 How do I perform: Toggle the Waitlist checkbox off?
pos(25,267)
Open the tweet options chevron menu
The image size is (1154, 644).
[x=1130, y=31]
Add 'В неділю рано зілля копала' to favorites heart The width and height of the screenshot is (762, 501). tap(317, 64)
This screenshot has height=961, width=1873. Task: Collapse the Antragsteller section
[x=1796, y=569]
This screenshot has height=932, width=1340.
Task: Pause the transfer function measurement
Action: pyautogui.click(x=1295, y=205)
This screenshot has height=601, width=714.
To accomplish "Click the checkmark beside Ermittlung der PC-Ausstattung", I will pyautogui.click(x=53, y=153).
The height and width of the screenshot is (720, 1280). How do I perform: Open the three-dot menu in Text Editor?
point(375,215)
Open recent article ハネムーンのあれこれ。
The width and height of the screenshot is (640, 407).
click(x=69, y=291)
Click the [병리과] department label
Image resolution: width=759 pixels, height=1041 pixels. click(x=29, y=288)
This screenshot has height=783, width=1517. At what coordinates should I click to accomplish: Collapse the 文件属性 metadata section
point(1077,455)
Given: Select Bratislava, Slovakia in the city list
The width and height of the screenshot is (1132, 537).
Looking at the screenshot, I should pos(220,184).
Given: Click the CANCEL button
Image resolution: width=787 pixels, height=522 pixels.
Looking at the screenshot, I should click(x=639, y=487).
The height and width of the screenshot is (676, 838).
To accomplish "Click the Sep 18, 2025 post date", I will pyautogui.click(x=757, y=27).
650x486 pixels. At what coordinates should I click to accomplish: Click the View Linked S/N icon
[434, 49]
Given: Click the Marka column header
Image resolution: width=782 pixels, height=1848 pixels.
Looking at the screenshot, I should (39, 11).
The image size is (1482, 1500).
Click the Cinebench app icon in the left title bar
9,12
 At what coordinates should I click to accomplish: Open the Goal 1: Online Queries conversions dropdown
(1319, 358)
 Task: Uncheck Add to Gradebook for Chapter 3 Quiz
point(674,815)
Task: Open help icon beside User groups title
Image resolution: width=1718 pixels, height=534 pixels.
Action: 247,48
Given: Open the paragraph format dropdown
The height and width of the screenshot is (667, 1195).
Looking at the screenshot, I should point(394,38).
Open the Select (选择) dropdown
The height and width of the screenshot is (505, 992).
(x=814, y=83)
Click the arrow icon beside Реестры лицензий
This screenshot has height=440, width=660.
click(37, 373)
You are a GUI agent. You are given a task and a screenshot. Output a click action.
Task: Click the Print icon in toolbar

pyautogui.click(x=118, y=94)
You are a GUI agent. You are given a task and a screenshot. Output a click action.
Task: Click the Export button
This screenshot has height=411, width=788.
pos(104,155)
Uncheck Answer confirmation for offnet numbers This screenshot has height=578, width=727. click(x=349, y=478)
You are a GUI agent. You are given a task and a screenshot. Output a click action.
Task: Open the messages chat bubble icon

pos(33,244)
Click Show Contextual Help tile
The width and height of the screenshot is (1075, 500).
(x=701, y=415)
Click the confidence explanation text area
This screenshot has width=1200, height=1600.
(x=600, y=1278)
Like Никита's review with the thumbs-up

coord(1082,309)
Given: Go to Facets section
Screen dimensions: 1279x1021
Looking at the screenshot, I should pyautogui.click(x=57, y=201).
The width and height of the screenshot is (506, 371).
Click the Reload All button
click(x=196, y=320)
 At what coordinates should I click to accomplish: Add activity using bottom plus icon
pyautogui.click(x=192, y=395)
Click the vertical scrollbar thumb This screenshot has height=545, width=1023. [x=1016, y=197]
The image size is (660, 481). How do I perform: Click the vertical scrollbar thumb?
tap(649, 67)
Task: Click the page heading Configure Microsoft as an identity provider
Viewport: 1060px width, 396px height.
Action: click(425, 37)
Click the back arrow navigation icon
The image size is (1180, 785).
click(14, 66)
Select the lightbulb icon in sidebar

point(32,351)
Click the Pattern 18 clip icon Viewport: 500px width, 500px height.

* ASSIGNMENT:
If a line of the listing above contains "will", pick it out and copy it.

* YOUR RESPONSE:
To accomplish "Click the checkmark beside Ermittlung der PC-Ausstattung", I will pyautogui.click(x=53, y=153).
To accomplish "Click the Sep 18, 2025 post date", I will pyautogui.click(x=757, y=27).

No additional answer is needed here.